Le GTA a étudié 12 sites sur la planète pouvant servir de clous d’or, afin de mesurer les changements stratigraphiques propres à l’Anthropocène (Figure 5A). À l’été 2023, il a conclu que le lac Crawford, en Ontario (Figure 5B), était le site caractérisant le mieux l’impact géologique de l’humain. Ainsi, si l’Anthropocène était formalisé, ce lieu en deviendrait le clou d’or. Ce lac étant particulièrement profond, son fond n’est pratiquement jamais perturbé, si ce n’est que par l’accumulation graduelle de sédiments. Cette caractéristique permet de bien y voir les différentes strates de sol (Head et al., 2023 ; Hunt, 2023). Selon le GTA, c’est la présence de plutonium, un élément radioactif résiduel des tests nucléaires des années 1950, retrouvé dans les sédiments au fond du lac, qui en ferait un repère incontestable de l’importance de l’humain sur la géologie (Hunt, 2023).

En octobre 2023, une proposition formelle a été soumise par le GTA à la sous-commission sur la stratigraphie du Quaternaire (SSQ) pour que l’Anthropocène devienne une époque terminant l’Holocène, au sein de la période du Quaternaire. Selon le GTA, l’humain a suffisamment changé la Terre depuis le 20e siècle que les normes reconnues (p. ex., la concentration de certaines molécules dans les sols, comme le plutonium) pour l’Holocène ont été dépassées, et ce, suffisamment pour justifier une nouvelle époque (Head et al., 2023). Le GTA ne considère pas que ces changements sont, pour le moment, assez importants pour excéder les normes du Quaternaire. Il a donc proposé que l’Anthropocène soit inclus dans ce dernier (Figure 3B). Il mentionne cependant que, si l’impact humain continue de s’accroître, il faudra peut-être réévaluer la question pour en faire une période distincte (Figure 3C, Head et al., 2023).
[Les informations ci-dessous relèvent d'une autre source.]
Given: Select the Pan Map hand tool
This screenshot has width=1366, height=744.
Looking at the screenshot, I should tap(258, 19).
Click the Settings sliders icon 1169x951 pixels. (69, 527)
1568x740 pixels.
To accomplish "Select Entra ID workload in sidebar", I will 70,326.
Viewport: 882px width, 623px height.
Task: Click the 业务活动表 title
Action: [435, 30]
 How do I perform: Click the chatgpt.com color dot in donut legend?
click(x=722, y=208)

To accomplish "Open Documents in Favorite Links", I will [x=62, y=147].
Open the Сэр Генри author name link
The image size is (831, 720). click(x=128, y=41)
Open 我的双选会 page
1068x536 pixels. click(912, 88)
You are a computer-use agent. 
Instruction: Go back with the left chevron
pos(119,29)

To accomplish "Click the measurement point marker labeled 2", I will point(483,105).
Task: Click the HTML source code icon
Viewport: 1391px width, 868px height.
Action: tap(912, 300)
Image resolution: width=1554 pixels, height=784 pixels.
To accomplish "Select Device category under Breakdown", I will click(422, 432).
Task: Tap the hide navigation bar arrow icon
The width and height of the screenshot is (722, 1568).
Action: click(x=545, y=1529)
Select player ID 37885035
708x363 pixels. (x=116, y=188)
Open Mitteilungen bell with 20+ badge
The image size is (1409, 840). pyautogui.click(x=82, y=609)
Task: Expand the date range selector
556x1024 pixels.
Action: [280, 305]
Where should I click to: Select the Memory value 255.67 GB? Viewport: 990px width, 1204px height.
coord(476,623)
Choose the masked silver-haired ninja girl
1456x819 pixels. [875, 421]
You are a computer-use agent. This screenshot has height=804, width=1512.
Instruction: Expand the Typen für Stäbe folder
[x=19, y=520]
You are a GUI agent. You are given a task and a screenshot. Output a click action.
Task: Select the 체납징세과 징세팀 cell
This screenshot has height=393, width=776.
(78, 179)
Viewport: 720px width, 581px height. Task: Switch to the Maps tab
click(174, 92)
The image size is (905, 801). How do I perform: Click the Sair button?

Après 15 ans de débat, en mars 2024, la SSQ a rendu sa décision finale : la formalisation de l’Anthropocène a été rejetée étant donné sa définition trop limitée et son origine trop récente ! Certains membres de la SSQ soulignent toutefois que ce rejet ne représente pas leur perception de l’état de la Terre en général, mais qu’il découle plutôt de formalités quant à la définition de l’Anthropocène. Malgré cette décision, le terme persistera probablement, car plusieurs disciplines, y compris les sciences sociales et les sciences pures, semblent l’avoir adopté pour décrire la période où l’activité humaine est devenue une force dominante globale. Les concepts de l’Anthropocène et des limites planétaires sont ainsi intimement liés, car ils servent tous deux à illustrer l’influence majeure de l’activité humaine sur la planète (Rockström et al., 2009).